Voices Sound Off From All Angles on Salmonby Mike Lee
Tri-City Herald, January 25, 2000
Holy smolts, Batman!
Is that a publicity stunt?
Betting Congress simply will tally the numbers for and against breaching the lower Snake River dams, interest groups have cranked up their promotion machines for a pivotal series of public hearings that start next week in Portland.
"It will be somewhat of a straw poll about how the region feels," said Chris Zimmer at Save Our Wild Salmon in Seattle. "We are now, after all the science and economic studies, in the home stretch of delivering to the Clinton administration the opinion of the American public and it is now up to them to do the right thing."
Enter Adam West - famous for his TV role as Batman - and Hollywood star Mariel Hemingway. They joined Alar-hating actress Meryl Streep in Eastern Washington's annals of the rich and infamous last week when the longtime Idaho residents released a joint press statement with Taxpayers for Common Sense to urge breaching the four dams.
"Soon the salmon may be only a memory," West said. "We must not let that happen."
West and Hemingway, however, aren't the only ones trying to influence the salmon system. Virtually everyone with a stake in the Northwest's environment and economy is doing the same.
Oregon Gov. John Kitzhaber last week cuffed Vice President Al Gore for being a Northwest salmon deadbeat, potentially a powerful incentive for the environmentally minded Gore to appease his green political base with a clear Snake River directive.
"I think the federal government has taken a hike on the difficult policies and decisions we have to make in the Columbia Basin," Kitzhaber told the Oregonian newspaper. "It's a decision to put politics ahead of policy."
Northwest tribes - heavy hitters in salmon issues - are headed to Washington, D.C., for government-to-government talks today in which they are expected to push for dam breaching as a way to meet U.S. treaty obligations to Indian fishing rights.
River users - towns, ports and companies - are trying to generate 100,000 letters to the Army Corps of Engineers by the end of March to support the power-producing, barge-floating dams and their reservoirs. The Columbia River Alliance is circulating a form letter that says breaching is "economically harmful and will not help recover salmon."
The Columbia-Snake River Irrigators Association is preparing a response to the Corps and urging dam supporters to turn out in large numbers on the afternoon and evening of Feb. 17 at the Doubletree Hotel in Pasco. Crowds of several hundred are expected in Portland, Seattle and Spokane - typically pro-breaching cities. Vocal breaching advocates also are expected in Boise, Astoria, Sitka and Juneau. Idaho hearings in Lewiston, Idaho Falls and Twin Falls, and Montana hearings in Kalispell and Missoula round out the meeting schedule, which ends early in March.
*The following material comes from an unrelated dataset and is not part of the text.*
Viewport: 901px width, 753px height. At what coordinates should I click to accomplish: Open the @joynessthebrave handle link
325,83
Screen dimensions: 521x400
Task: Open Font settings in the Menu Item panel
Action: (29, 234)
"These communities are itching to finally tell the federal government and the Clinton Administration what they think needs to be done," Zimmer said.
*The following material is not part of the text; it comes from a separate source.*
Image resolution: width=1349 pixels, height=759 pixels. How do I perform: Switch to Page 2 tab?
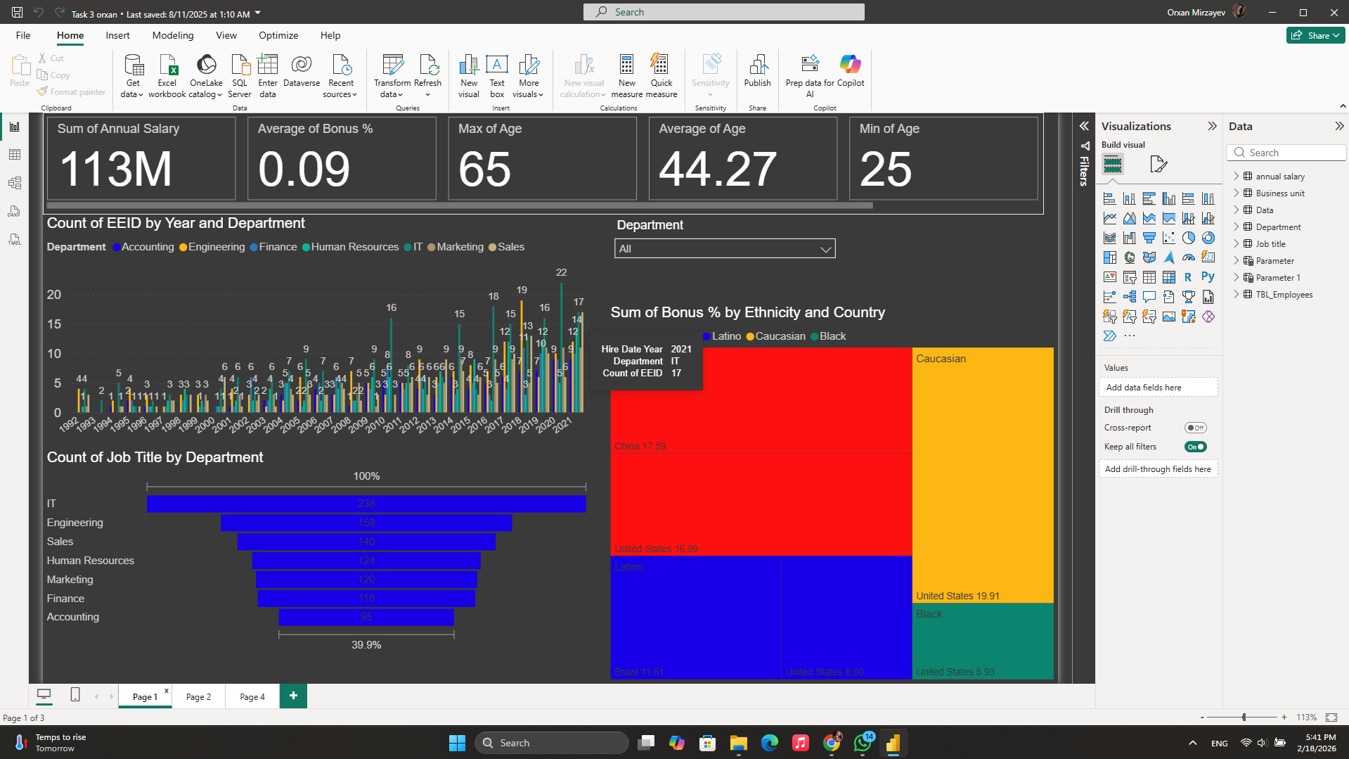pyautogui.click(x=198, y=696)
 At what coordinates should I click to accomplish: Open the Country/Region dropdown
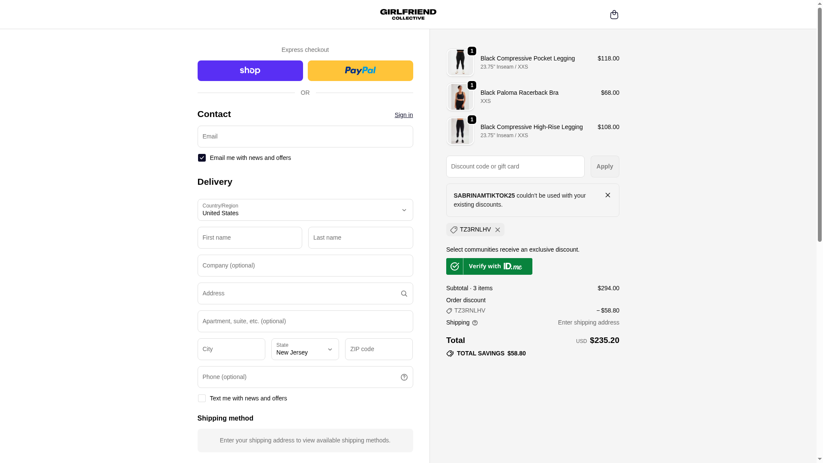coord(305,210)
The Pasco meeting starts at noon with a one-hour open house and speaker sign-up period, followed by an overview presentation by federal fish managers and a question-and-answer session. Public comments will be taken from 3 to 5 p.m., with a limit of three minutes per person.
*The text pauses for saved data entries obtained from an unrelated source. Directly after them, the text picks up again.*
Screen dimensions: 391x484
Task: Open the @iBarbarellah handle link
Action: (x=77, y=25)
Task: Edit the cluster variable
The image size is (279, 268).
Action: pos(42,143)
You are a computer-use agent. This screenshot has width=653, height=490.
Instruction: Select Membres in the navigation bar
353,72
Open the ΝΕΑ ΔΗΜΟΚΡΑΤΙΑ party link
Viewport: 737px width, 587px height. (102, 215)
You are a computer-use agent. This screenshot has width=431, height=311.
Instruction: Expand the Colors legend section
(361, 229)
The evening session starts at 6:30 p.m. with another overview, followed by a second public comment session at 7:30.
Environmental groups - already having gathered "tens of thousands" of postcards addressed to the vice president - are holding briefings before the Corps hearings to coach their speakers about how to say dams "don't make sense" economically or environmentally.
"It's huge crunch time in terms of showing the numbers of people in support of dam removal to our elected leaders," said Sam Mace, with the Washington Wildlife Federation in Spokane. "Congress is very influenced by public opinion, so Washington's elected leaders will be watching these hearings very closely."
Thomas Mackay at AgriNorthwest farm company in Kennewick agrees politicians will be looking at the numbers but doesn't concede victory to the East Coast ad campaigns and mass mailings by environmental groups. "I don't think they have it sewn up," he said, raising serious questions about the cost and reliability of power if the dams are breached.
All the attention is directed toward the draft environmental impact statement on the dams released by the Corps in December. The agency, after spending about five years and $20 million studying the dams, delayed saying what should happen to them until after the coming round of public hearings. The question is whether removing the dams is the best - or only - way to recover endangered salmon and steelhead runs on the Snake River.
Also part of the hearings is the federal All-H paper, which examines the tradeoffs necessary for Northwest salmon recovery.
Congress - the decision-maker on the federal dams - likely will get to face the issue next year. If it decides to take out the dams, deconstruction would not start for at least five years, according to the Corps' draft timeline.